» **Passage shown**
There will be a K-Series version that will have an unlocked CPU multiplier, but for most versions it will be locked down.
Early results with the K-series have at least been promising, 5GHz has been widely reported. This lockdown is bad news for the board guys, overclocking is where they can score points with you and off each other. So obviously it has to be done, and it will. No motherboard manufacturer can afford to be left behind in the overclocking arms race.
Getting an unlocked multiplier on all versions looks like the best option, leaving the base clock alone and avoiding complicated asynchronous systems which may or may not work. We shall see, as Intel has claimed to lock chips before, only to earn our gratitude by not implementing it (as with Lynnfield).
Intel appears to swing backwards and forwards on overclocking, one minute it releases chips you can easily pump-up, and the next it tries to call a halt to the whole game. Intel wouldn't want to send the overclockers running to AMD would it? This is the commonly used threate by irate overclocker on forums at least.
Motherboards come with impressive lists of features, complete with logos and fancy names, but in fact there is precious little between the best offerings aimed at the desktop market. Each manufacturer watches for new developments and trends and when one produces something extra, the others aren't far behind.
This is what you would expect from a mature technology market: Intense competition, rapid turn-over of technology, which requires continuous investment, and the economies of scale have cut the number of big players in the general PC market to a handful. If any fall too far behind the curve then they will soon fall out of the running altogether.

» **Extracted data**
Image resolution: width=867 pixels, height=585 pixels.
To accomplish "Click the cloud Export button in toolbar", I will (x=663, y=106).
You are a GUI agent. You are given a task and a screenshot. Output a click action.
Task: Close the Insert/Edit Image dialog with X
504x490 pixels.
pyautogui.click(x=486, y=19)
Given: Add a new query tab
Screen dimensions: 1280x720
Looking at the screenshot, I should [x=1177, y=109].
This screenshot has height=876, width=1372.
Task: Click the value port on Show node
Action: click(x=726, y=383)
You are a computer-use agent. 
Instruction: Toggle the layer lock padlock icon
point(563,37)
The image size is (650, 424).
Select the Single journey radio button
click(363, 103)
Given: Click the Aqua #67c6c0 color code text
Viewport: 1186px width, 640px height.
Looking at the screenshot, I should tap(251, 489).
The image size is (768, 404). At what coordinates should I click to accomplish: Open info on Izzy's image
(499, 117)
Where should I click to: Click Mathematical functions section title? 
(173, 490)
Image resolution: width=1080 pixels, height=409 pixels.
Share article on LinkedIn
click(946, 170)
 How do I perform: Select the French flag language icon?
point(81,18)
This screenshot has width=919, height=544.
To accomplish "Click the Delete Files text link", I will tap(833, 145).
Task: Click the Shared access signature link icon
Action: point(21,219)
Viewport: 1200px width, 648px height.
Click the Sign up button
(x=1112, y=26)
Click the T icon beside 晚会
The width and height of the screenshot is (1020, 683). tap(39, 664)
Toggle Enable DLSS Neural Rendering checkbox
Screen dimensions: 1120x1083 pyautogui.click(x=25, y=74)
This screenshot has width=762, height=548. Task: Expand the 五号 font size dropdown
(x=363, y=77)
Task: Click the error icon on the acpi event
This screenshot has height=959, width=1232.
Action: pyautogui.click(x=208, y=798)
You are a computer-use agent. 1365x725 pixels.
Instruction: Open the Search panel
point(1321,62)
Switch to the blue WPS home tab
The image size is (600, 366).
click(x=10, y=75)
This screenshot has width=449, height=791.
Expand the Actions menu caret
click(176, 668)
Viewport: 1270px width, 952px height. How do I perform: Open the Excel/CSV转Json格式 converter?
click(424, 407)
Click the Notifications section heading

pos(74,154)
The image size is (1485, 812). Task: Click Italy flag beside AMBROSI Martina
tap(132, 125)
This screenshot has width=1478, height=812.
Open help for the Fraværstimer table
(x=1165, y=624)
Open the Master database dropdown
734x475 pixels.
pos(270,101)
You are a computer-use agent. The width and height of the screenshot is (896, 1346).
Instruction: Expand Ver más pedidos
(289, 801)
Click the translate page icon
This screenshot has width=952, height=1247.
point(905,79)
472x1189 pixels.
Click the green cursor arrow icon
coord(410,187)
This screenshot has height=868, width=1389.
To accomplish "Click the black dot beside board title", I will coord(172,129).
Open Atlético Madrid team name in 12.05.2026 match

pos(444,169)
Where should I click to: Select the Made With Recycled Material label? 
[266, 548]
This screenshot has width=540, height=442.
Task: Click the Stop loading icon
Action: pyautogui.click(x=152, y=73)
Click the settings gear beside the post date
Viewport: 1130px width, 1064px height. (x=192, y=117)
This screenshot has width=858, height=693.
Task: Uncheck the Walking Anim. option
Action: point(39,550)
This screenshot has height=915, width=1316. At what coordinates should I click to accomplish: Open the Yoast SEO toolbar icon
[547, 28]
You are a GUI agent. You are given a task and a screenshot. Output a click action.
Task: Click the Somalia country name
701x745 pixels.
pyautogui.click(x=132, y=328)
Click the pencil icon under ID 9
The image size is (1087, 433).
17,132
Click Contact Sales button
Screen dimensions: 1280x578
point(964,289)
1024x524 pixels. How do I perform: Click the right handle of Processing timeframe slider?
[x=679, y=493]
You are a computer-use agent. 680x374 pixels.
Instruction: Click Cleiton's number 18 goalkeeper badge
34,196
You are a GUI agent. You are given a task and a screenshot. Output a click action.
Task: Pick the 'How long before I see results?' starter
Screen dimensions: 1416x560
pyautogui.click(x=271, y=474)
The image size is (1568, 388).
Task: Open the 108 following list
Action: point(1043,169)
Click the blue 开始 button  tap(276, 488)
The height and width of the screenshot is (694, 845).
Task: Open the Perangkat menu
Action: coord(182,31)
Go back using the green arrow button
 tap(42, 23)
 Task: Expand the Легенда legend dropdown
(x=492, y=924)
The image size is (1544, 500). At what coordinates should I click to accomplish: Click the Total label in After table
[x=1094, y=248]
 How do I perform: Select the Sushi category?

» **Required work**
Please continue the passage about Intel's multiplier lock and the motherboard market, starting right after its last sentence.

» **Result below**
All in all
As MSI puts it: "We've got to the point now where we've thought of most things people want to do with their boards, and now we are trying to make those functions easier to use, and more efficient."
MILITARY CLASS:The different mobo capacitors, and assorted silicon, makes for a rich battleground
Asus sings a similar tune: "With the current level of technology available in the chipsets provided by the chip vendors, it's becoming increasingly difficult for motherboard manufacturers to offer differentiating factors."
Basically AMD and Intel control the processor, the motherboard chipsets and the board layout. Adding features over and above those available via the main chipset means adding new silicon to the board, and that means expense. You can't get too fancy or you'll price yourself out of the running, but you can't afford to be left out either.
For the serious tweaker then the same differences in overclocking technologies is of interest, some are better here or there, but for much of the market boards have become remarkably uniform.
So where can we go from here? Motherboards will always have to carry the BIOS and physically connect everything and supply the power. For some sections of the market we have increased integration, bunging everything onto the board to make complete systems by just adding a processor and drives and off you go.
Other boards, aimed more at the enthusiast, will always stress flexibility and the ability to be customised and configured as required. There will always be a market for the insane LED-strewn gaming board, carrying extra, and expensive, silicon.
And there we have it, a handful of top manufactures trying hard to differentiate themselves with little to work on, and a lot to lose if they fall behind. Each new chipset sends them all back to the labs, and if any feature looks decent then they all implement a version of it.
The market is fierce, but it has kept those left in it sharp. Which is good news for us, as they compete to produce the best tools to squeeze every last performance point out of what's on offer.